### Document text
§
• I had my 6 week surgery check up with my neurosurgeon today. I’m doing well. My 4 inch incision is all healed as well! My no bending, no lifting and no twisting restrictions have been lightened a bit. I’m now allowed to lift up to 20-25 pounds for the next 7 ish weeks which will take me to the 3 month mark since surgery. Mid April I’ll be free of the lifting restriction!! The no bending and no twisting is lifted but obviously I just have to be smart and not do too much. I have mastered squatting to do what needs done to get by the last 6 weeks.

    I will be having another MRI of my lower lumbar in August sometimes (6 months post surgery) to check for any remnants of the schwannoma that was removed and to make sure there was no regrowth. I will see my neurosurgeon after the MRI. The appointment with my surgeon is already scheduled for August 28th for results of the MRI. The pathology of the nerve sheath tumor (schwannoma) that was removed showed that it was all regular schwannoma and not cancerous. All good news!
§
(Pixel coordinate grounding data)

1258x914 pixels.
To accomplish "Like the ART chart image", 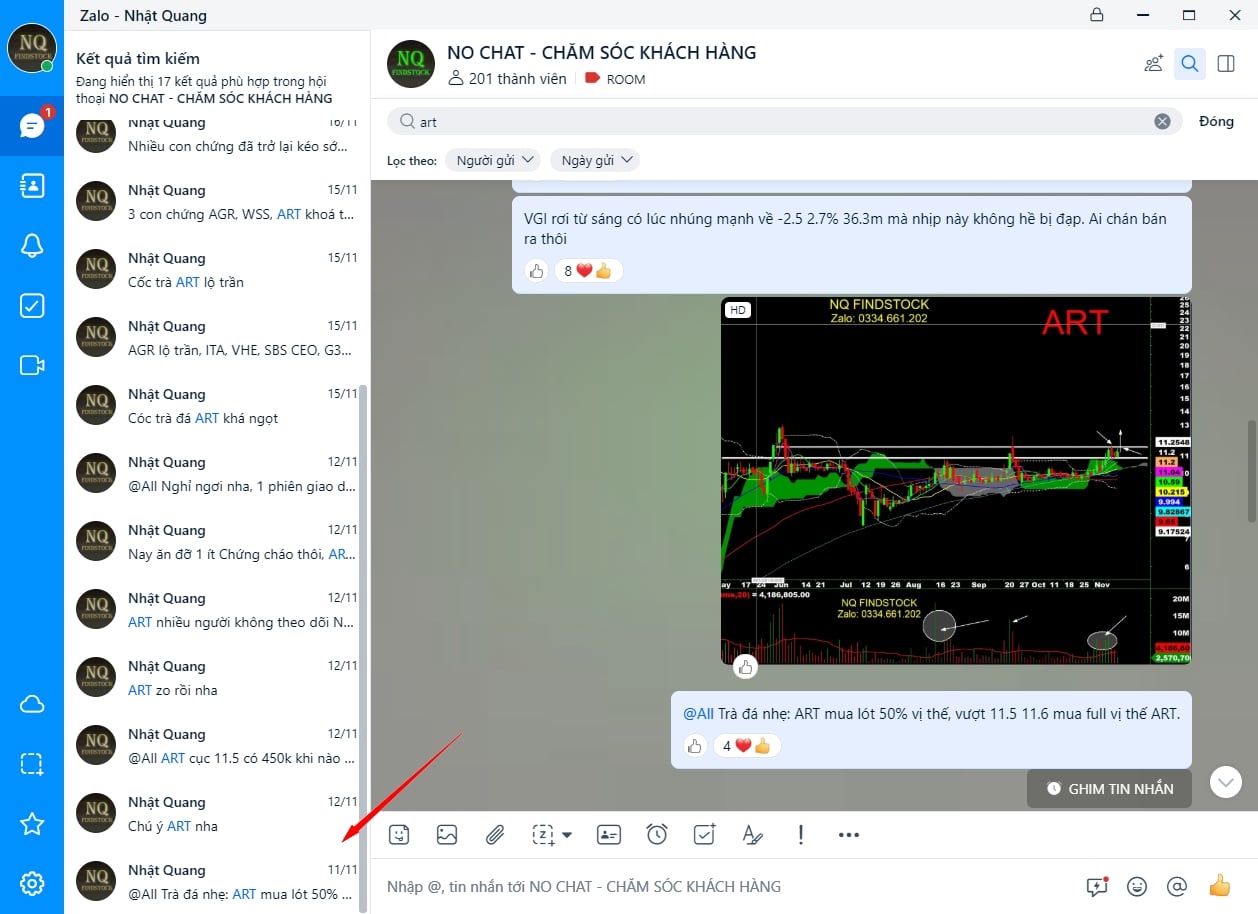I will [745, 667].
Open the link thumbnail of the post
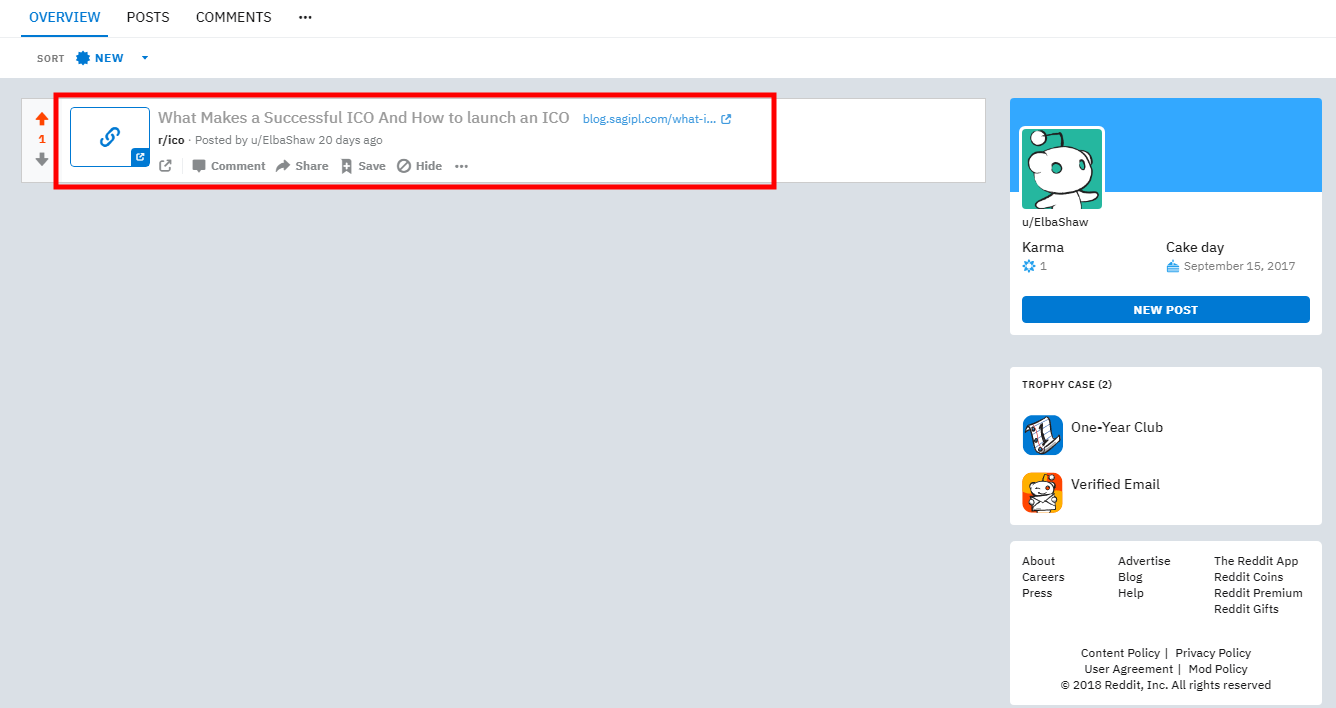Image resolution: width=1336 pixels, height=708 pixels. [110, 137]
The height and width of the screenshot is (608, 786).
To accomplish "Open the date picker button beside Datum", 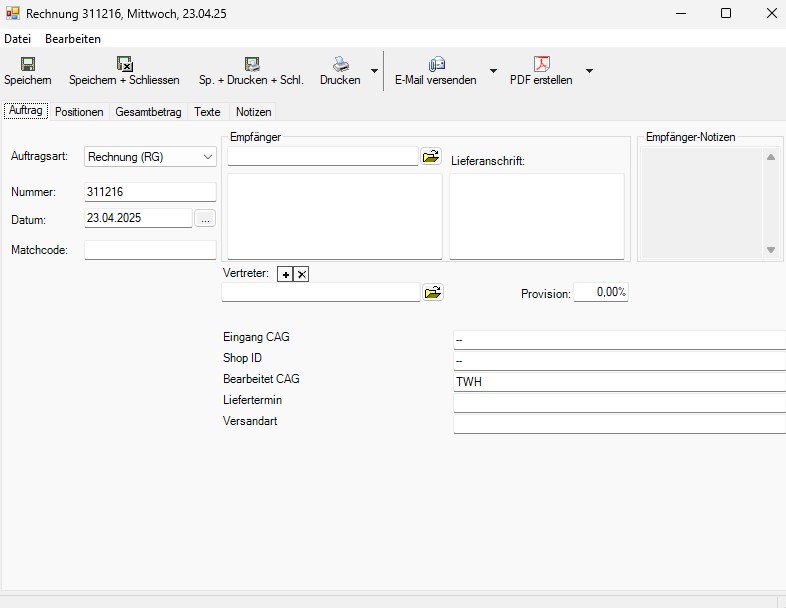I will pyautogui.click(x=205, y=218).
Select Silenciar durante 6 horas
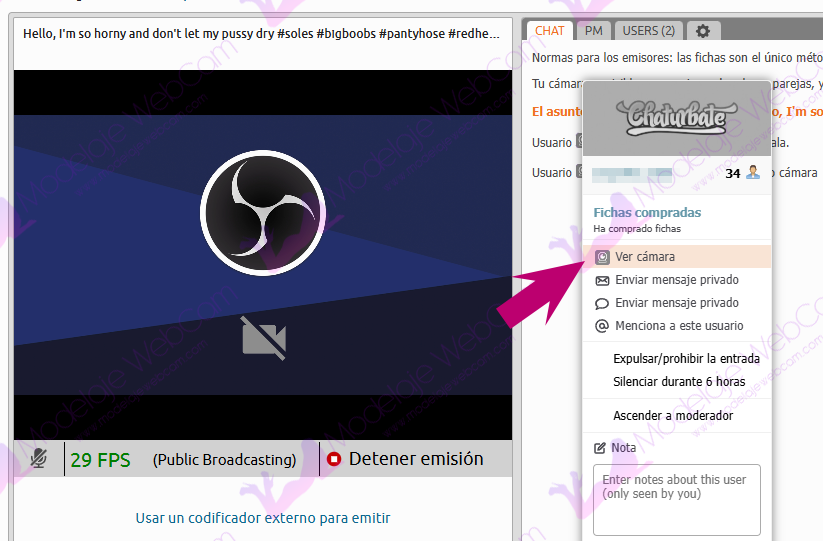 click(x=679, y=381)
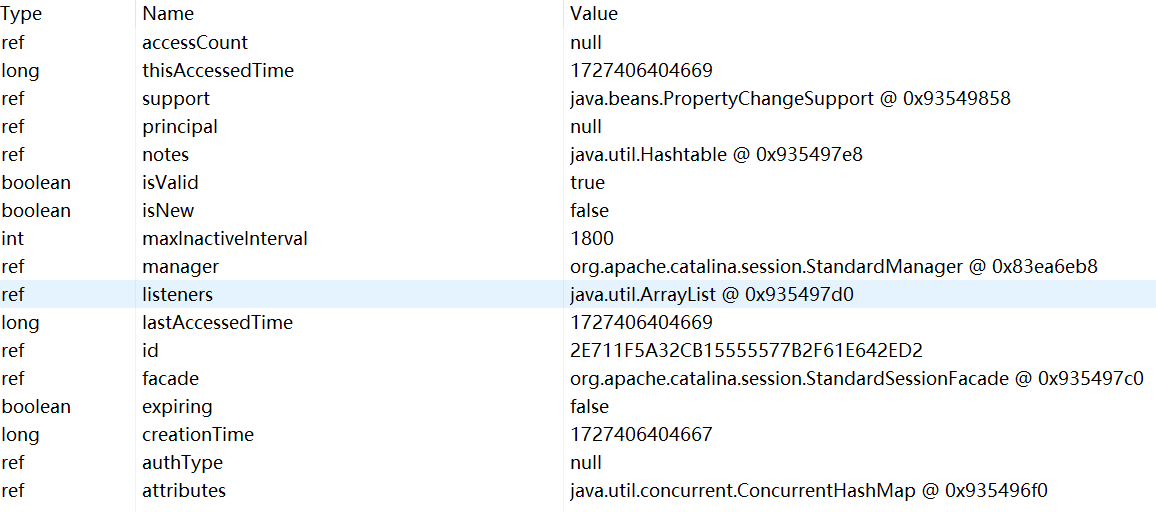
Task: Click the PropertyChangeSupport reference value
Action: pyautogui.click(x=790, y=99)
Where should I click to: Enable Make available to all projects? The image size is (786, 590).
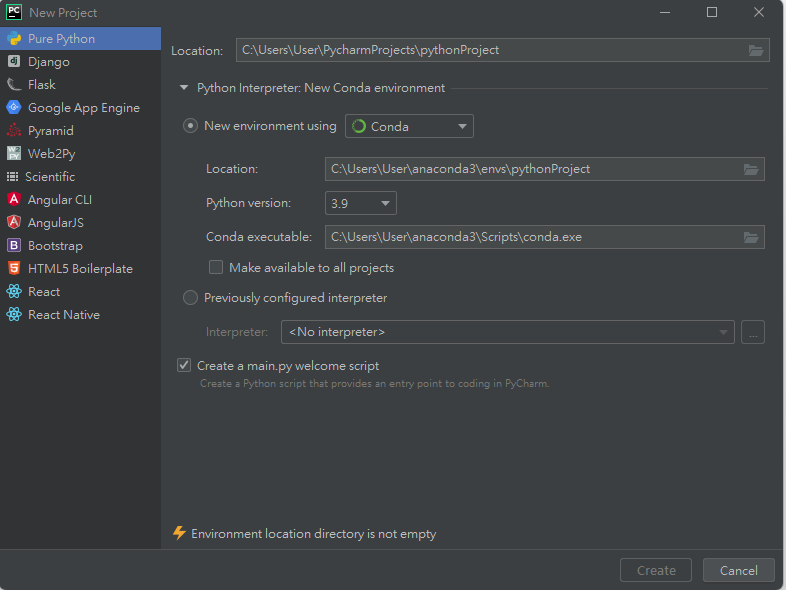click(216, 268)
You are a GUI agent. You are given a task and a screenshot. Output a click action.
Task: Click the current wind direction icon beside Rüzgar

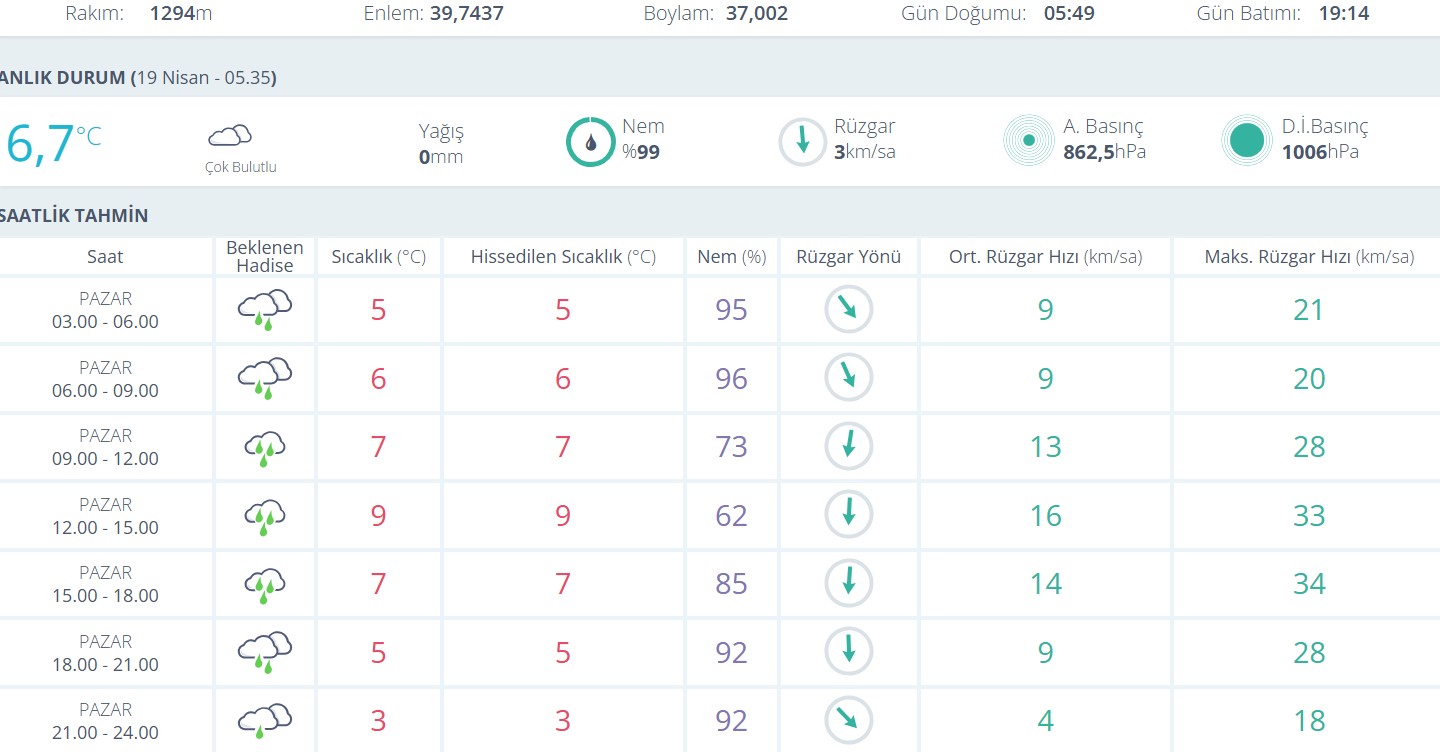click(x=802, y=142)
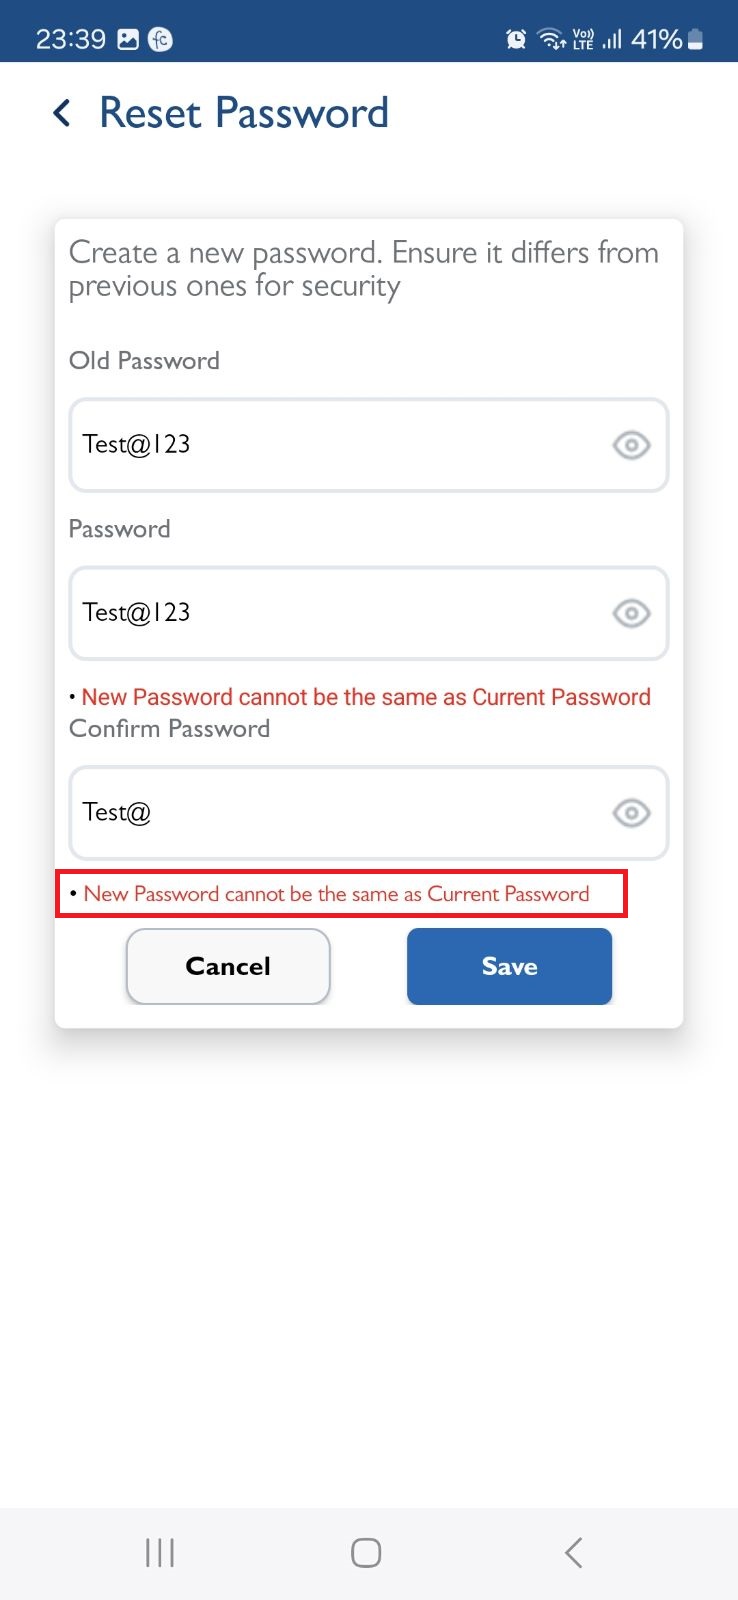Click the error message below Confirm Password
Viewport: 738px width, 1600px height.
tap(336, 894)
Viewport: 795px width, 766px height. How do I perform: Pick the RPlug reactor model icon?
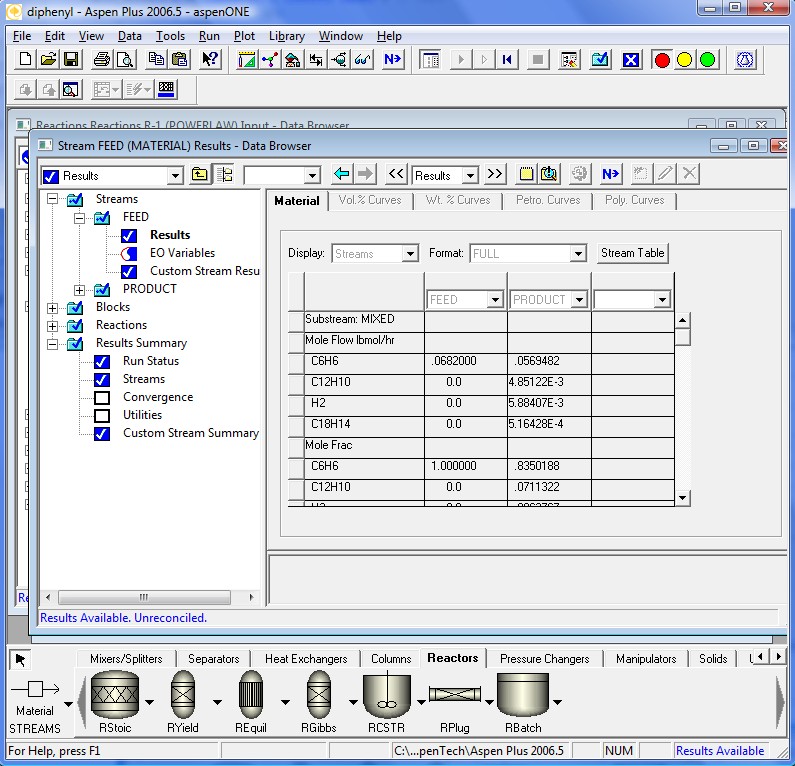pyautogui.click(x=455, y=695)
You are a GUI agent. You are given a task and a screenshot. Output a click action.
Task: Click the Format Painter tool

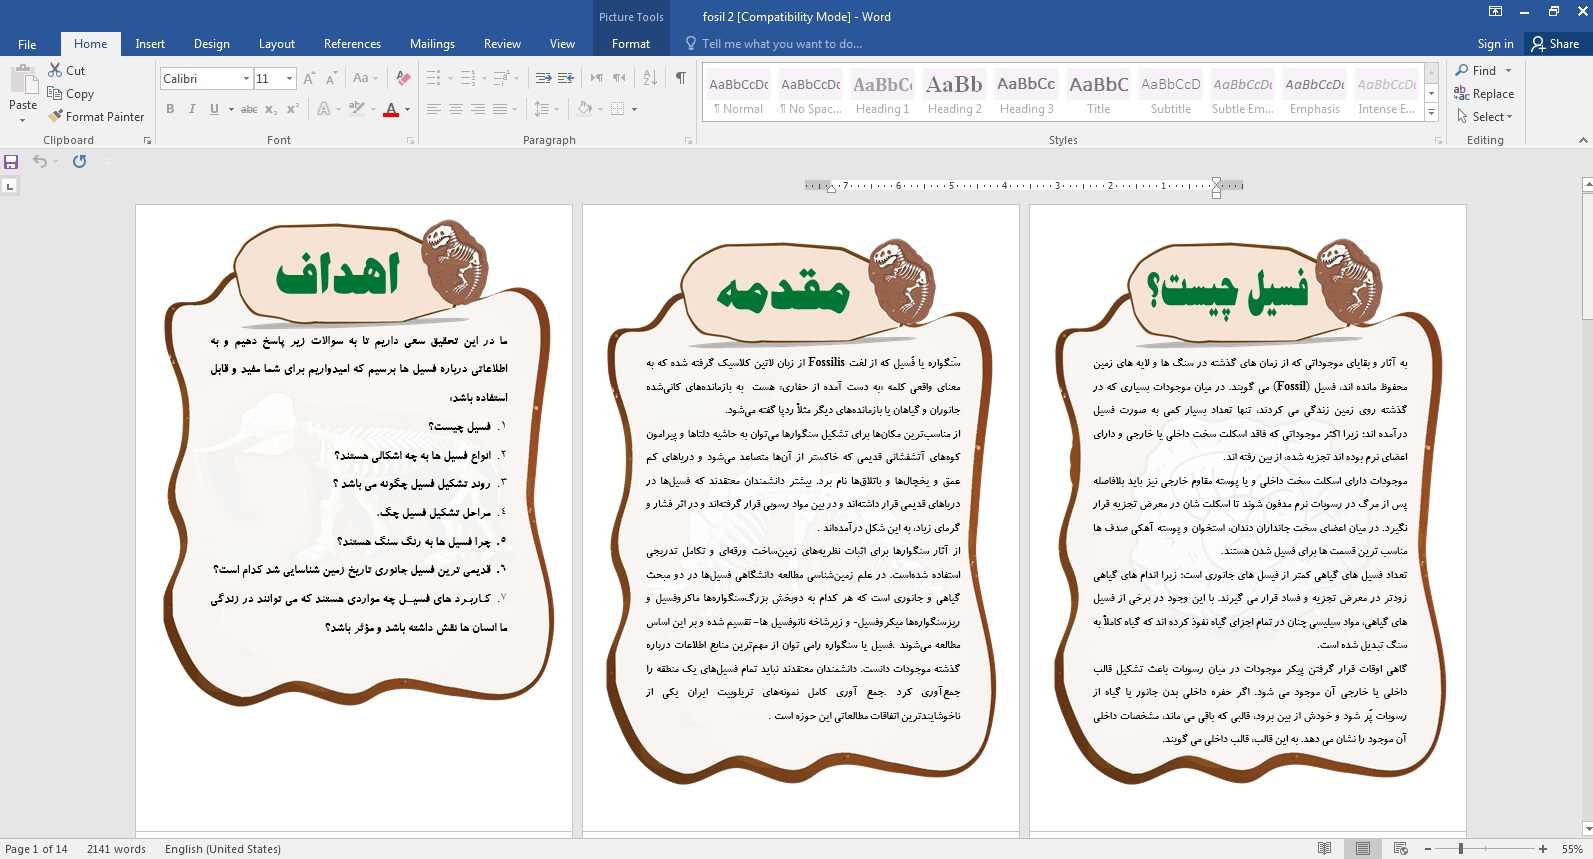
§
### Prompt 1
Answer from the recovery update:
(a) How long is the incision?
(b) How much weight may the writer now lift?
(c) On what date is the appointment with the surgeon for the MRI results?
### Prompt 2
Transcribe part of the recovery update word for word. Begin at the words "I will be having" and stop after "All good news!".
### Prompt 3
Pick up the recovery update after its final sentence and write the next part.
These items were taken from a separate source and are not related to the recovery update.

### Output 1
(a) 4 inches
(b) Up to 20-25 pounds
(c) August 28th

### Output 2
I will be having another MRI of my lower lumbar in August sometimes (6 months post surgery) to check for any remnants of the schwannoma that was removed and to make sure there was no regrowth. I will see my neurosurgeon after the MRI. The appointment with my surgeon is already scheduled for August 28th for results of the MRI. The pathology of the nerve sheath tumor (schwannoma) that was removed showed that it was all regular schwannoma and not cancerous. All good news!

### Output 3
    NOW ONTO A LUNG STATUS UPDATE: I’m on day 10 of 14 of IV antibiotics. Lung wise, I’m feeling better than I was when I started IVs so I’ll take it. However, on Saturday night I pulled a chest muscle while coughing. I felt a pop and instantly had a stabbing pain in the left side of my mid back. It took my breath away instantly of course. This isn’t the first time I’ve pulled a chest muscle from coughing. There has been too many to count honestly. I’ve also fractured multiple ribs from coughing so hard. You can actually see old fracture lines on my chest x-ray. Such is life with CF. haha.

    Until next time…

  • It’s been 27 days since I finished the round of IVs that were prescribed to hopefully keep my lungs in line during and after my back surgery. I did home spirometry on February 4th (3 weeks after surgery) and my FEV1 was 27%. My lung function was down as was to be expected after being under anesthesia, being limited on how hard I could cough for a few weeks and being limited on mobility. I was not surprised it was down to 27% from my normal baseline of 32%. When you’re basically only working with 30% of your lung capacity, a 5% decrease is significant enough to really notice the difference.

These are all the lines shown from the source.